Davonte Howell

Personal information
- Born: 28 October 2005 (age 20) Barbados
- Height: 1.76 m (5 ft 9 in)

Sport
- Sport: Athletics
- Events: 100 metres; 200 metres;

Achievements and titles
- Personal bests: 100m: 9.98 (2025) 200m: 20.88 (2024)

Medal record
Men's athletics
Representing Cayman Islands
Junior Pan American Games
| Gold medal – first place | 2025 Asunción | 100 m |
CARIFTA Games Junior (U20)
| Gold medal – first place | 2023 Nassau, Bahamas | 100m |
| Gold medal – first place | 2024 St. George's, Grenada | 100m |

= Davonte Howell =

Caymanian sprinter (born 2005)

Davonte Howell (born 28 October 2005) is a Caymanian sprinter. He competed in the men's 100 metres event at the 2024 Summer Olympics.
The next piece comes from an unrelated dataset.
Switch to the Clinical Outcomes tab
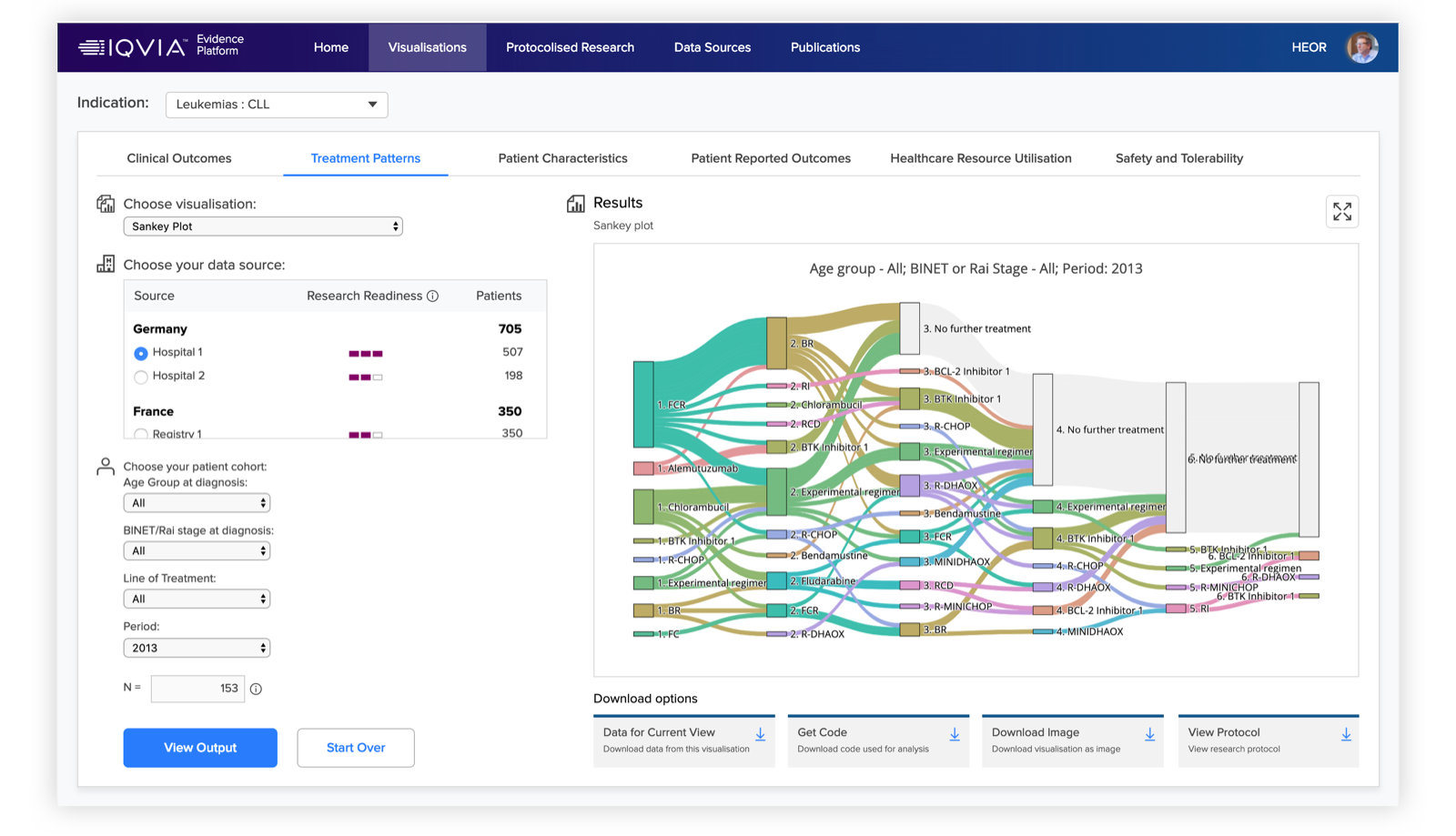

At the 50th CARIFTA Games in 2023, ran the 100m in 10.28 seconds, making him the champion of the under 20 bracket. He was coached by Dwight Thomas, Olympic gold-medal sprinter for Jamaica. He also won the gold in the same category in the 51st CARIFTA Games, with a time of 10.15.

Howell competed for the Tennessee Volunteers track and field team in the NCAA. He ran as part of the 4 × 100 m relay team at the 2024 NCAA Outdoor Championships.